In recognition of Dalit History Month, Penguin Random House India has announced the release of Dalit Women and the Fullness of Life, a new work of non-fiction by Christina Dhanuja that seeks to broaden how Dalit women’s lives are represented in public discourse.
For decades, narratives around Dalit women have largely focused on structural oppression, violence, and resilience. While these frameworks remain important, they often overlook the complexities of everyday life—particularly interior experiences such as desire, intimacy, faith, and selfhood. Dhanuja’s book aims to address this gap by offering a more layered and expansive account.
Blending memoir with social inquiry, Dalit Women and the Fullness of Life is structured across ten thematic chapters, including Identity, Work, Sisterhood, Body, Desire, Faith, and Joy. Through these, the author documents lived experiences that move beyond survival, capturing emotional depth, contradictions, and the pursuit of meaning in everyday life.
Drawing from personal experience and broader social realities, Dhanuja explores caste not only as a structural system but as an internalised force that shapes self-perception, relationships, and decision-making.
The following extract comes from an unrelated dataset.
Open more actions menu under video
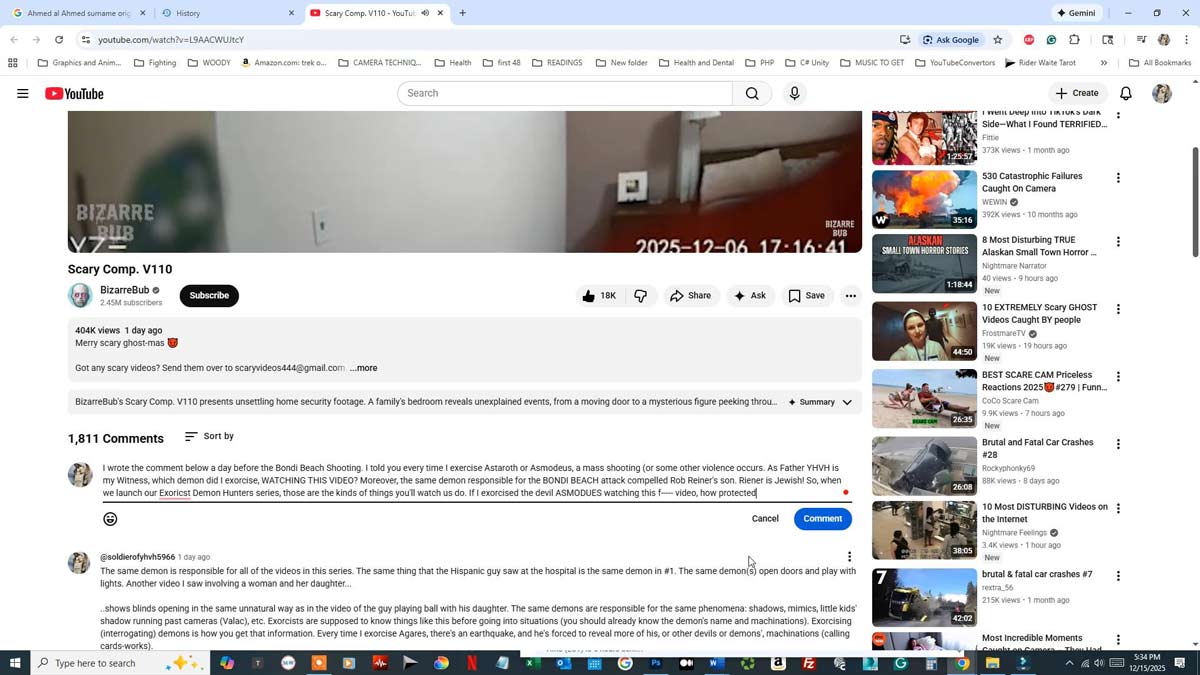 (850, 296)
The book also brings attention to underrepresented contexts, particularly Dalit Christian identities, examining how caste, religion, and gender intersect in nuanced ways.
Written over several years across cities such as New York, Chennai, and Visakhapatnam, the work reflects both a personal and political journey. It situates memoir as a method of inquiry—using lived experience to understand larger systems of inequality and belonging.
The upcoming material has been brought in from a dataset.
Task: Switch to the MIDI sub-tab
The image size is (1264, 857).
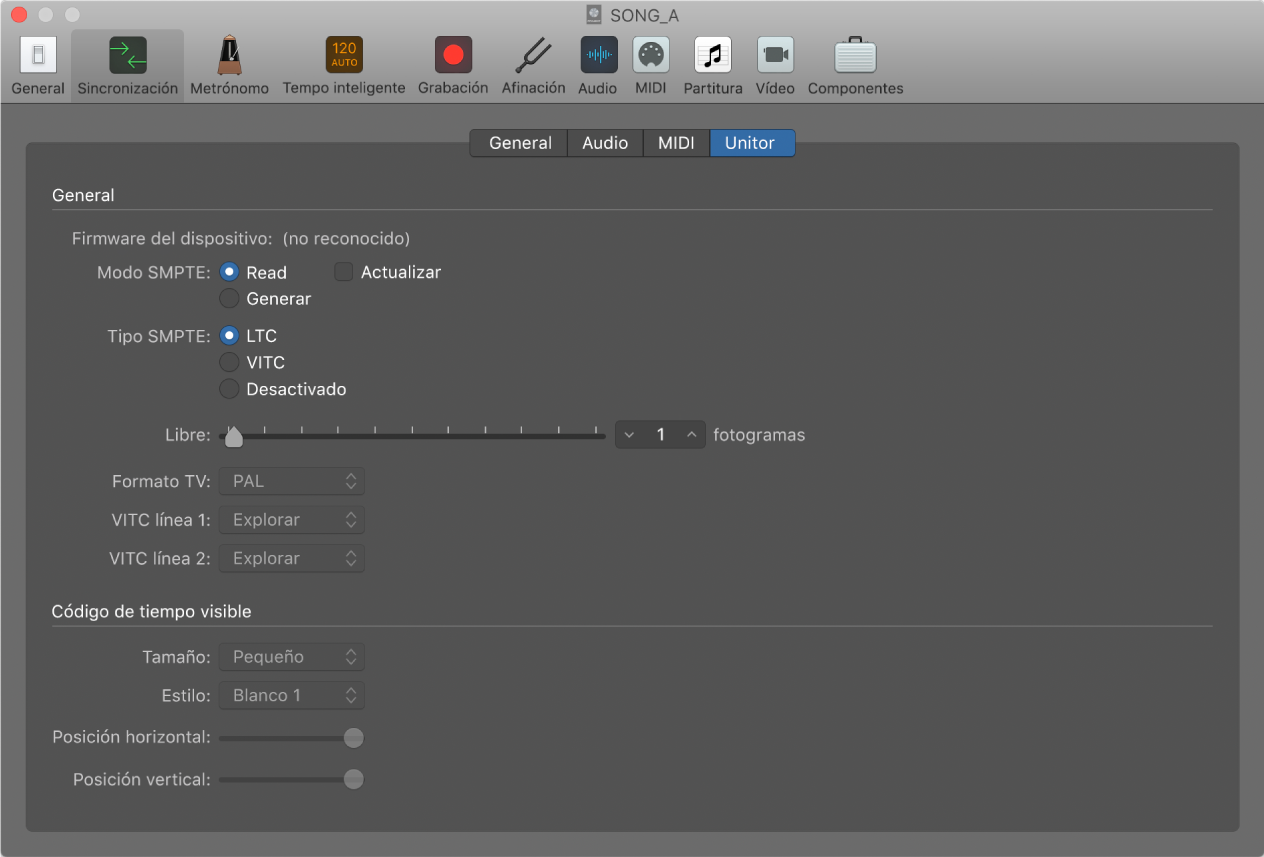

At a time when conversations around caste and gender are gaining visibility in public and digital spaces, this book shifts focus to what often remains unspoken: how these realities are felt, internalised, and lived on a daily basis.
With its emphasis on interior life, emotional complexity, and overlooked dimensions of identity, Dalit Women and the Fullness of Life contributes a significant new perspective to contemporary discussions on caste, gender, and representation.